To determine the net heat added to the gas during the process CA, we can utilize the first law of thermodynamics, which states that the change in internal energy of a system is equal to the heat added to the system minus the work done by the system. This can be expressed mathematically as:

First Law of Thermodynamics

The equation can be written as:

ΔU = Q - W

Where:

• ΔU is the change in internal energy.
• Q is the heat added to the system.
• W is the work done by the system.

Analyzing the Given Information

From the problem, we have the following values:

• Q_AB = 20 J (heat added during process AB)
• Q_BC = 0 J (no heat added during process BC)
• W_BCA = -15 J (work done on the gas during the process from B to C to A)

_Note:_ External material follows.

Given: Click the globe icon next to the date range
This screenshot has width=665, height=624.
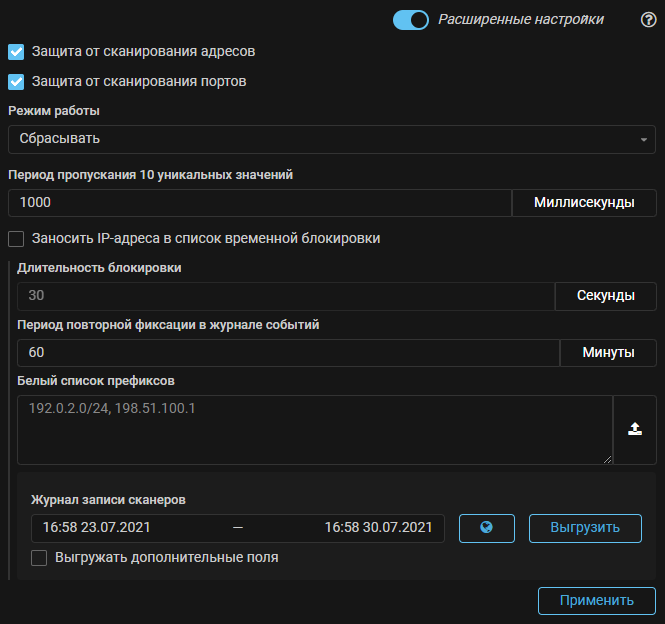Looking at the screenshot, I should 486,527.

Calculating the Net Heat Added in Process CA

To find the net heat added during the process CA, we need to consider the heat added during the entire cycle and the work done. The total heat added to the gas during the entire cycle can be calculated as:

Q_net = Q_AB + Q_BC + Q_CA

Since we know Q_AB and Q_BC, we can express Q_CA in terms of the work done:

ΔU_CA = Q_CA - W_BCA

Since the process is cyclic, the change in internal energy over one complete cycle is zero:

ΔU_cycle = 0 = Q_AB + Q_BC + Q_CA - W_BCA

Substituting the Known Values

Now we can substitute the known values into the equation:

0 = 20 J + 0 J + Q_CA - (-15 J)

This simplifies to:

0 = 20 J + Q_CA + 15 J

Combining the terms gives:

0 = 35 J + Q_CA

Solving for Q_CA

To isolate Q_CA, we can rearrange the equation:

Q_CA = -35 J

Final Result

This indicates that during the process CA, the gas actually loses heat, amounting to 35 J. In summary, the net heat added to the gas during the process CA is -35 J, meaning that heat is being removed from the gas rather than added.